A transformable three-dimensional simulated solid tumor model reveals the widespread killing potential of natural killer cells with controlled lytic granule positioning

Abstract

Abstract Cancer immunotherapy using engineered natural killer (NK) cells has shown great promise. However, the limited spatial complexity of current models hinders the study of NK cells in three-dimensional, solid tumor-like environments. Previously, we found that NK cells converge lytic granules before degranulation. It helps focus the secretion of cytotoxic cargos to the synaptic cleft, thus preventing the non-specific killing of bystander cells. We had speculated that bypassing this protective mechanism and forcing NK cells to degranulate non-directionally may promote broader destruction of cancer cells and eradicate tumor-resident non-triggering cells.

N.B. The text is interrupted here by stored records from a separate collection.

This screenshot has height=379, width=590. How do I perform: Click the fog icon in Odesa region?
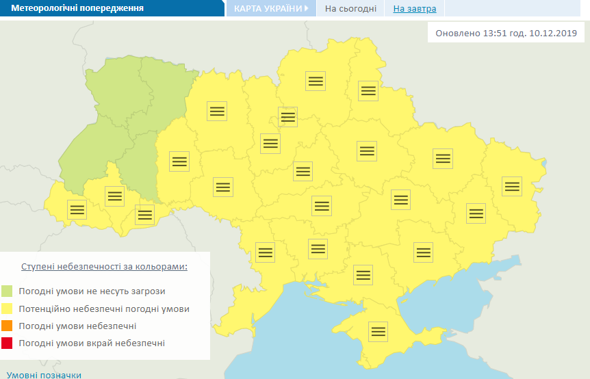[x=265, y=252]
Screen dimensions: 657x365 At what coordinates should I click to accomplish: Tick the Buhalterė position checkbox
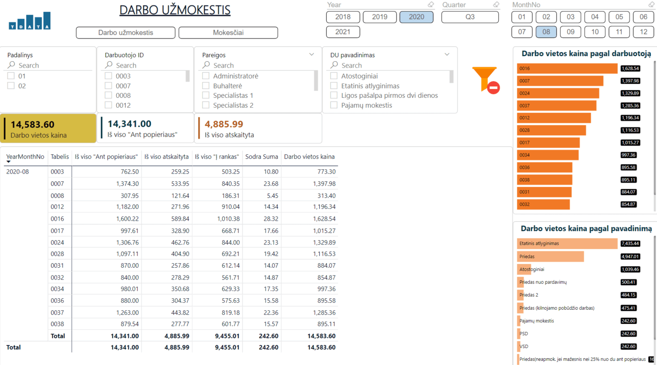pyautogui.click(x=206, y=86)
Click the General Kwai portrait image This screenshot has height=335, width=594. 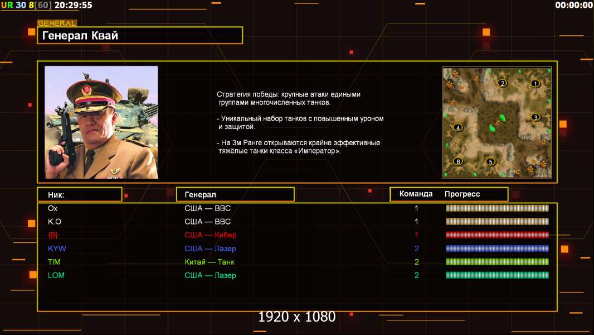point(101,122)
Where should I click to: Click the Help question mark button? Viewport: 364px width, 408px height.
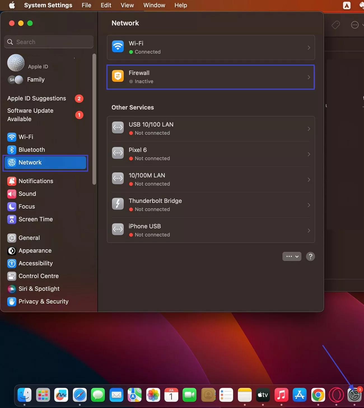(310, 256)

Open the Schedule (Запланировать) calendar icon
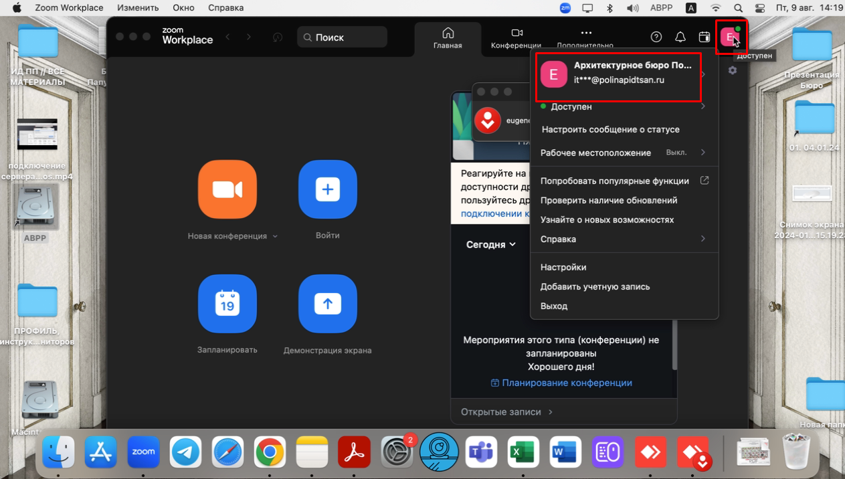(x=227, y=304)
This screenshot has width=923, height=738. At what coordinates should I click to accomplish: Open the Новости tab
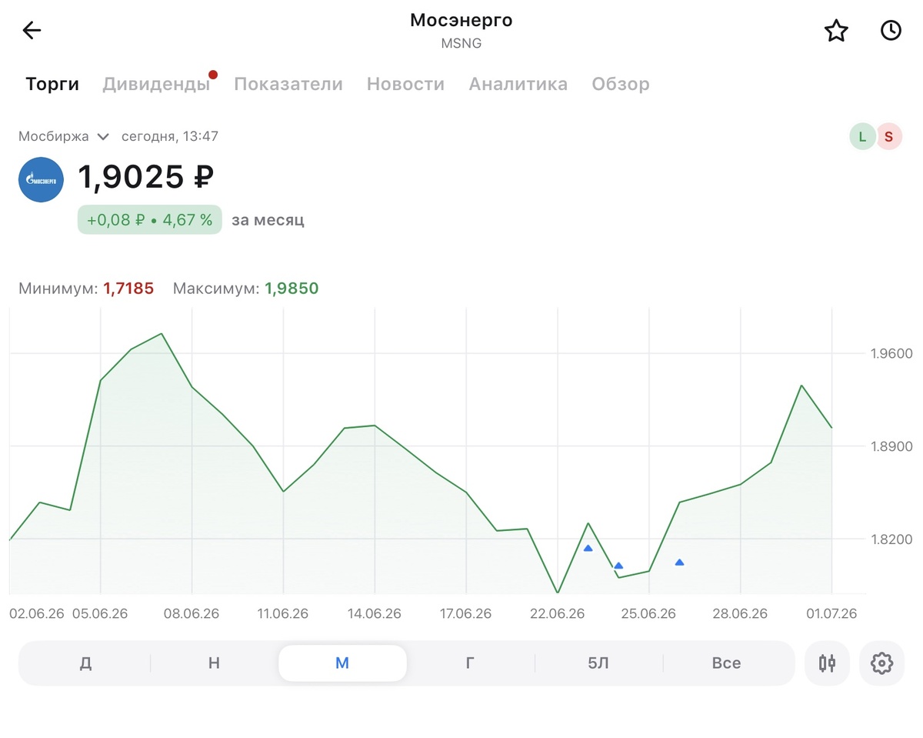(405, 84)
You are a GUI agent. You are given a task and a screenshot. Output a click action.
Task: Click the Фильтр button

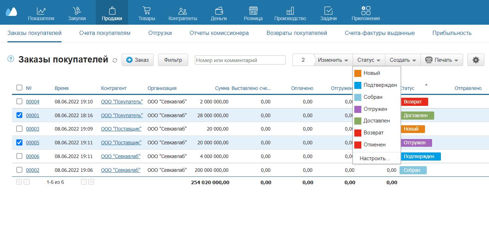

To evaluate our hypothesis, we designed a novel strategy for creating complex cellular environments with controlled spatial distribution and intercellular dynamics. Using hydrogel-embedded cells as building blocks, we construct 3D models that arrange multiple cell populations within desired inner structures. Notably, these structures can undergo controlled transformations enabled by hydrogels comprised of thermo-responsive polymers. During this transformation, cells experienced rapid but mechanically gentle translocation to pre-designated positions, allowing us to control cell contacts actively. With these systems (which we have termed TheCOS for Thermal Collapse Of Strata), we observed that controlling NK cell lytic granule positioning at a lytic immune synapse was able to promote bystander cell death within a complex multicellular environment. Using quantitative imaging, we calculated an area of damage attributable to radial degranulation, which suggests a potential benefit to this as a strategy for improving cytotoxic cell therapy for solid tumors.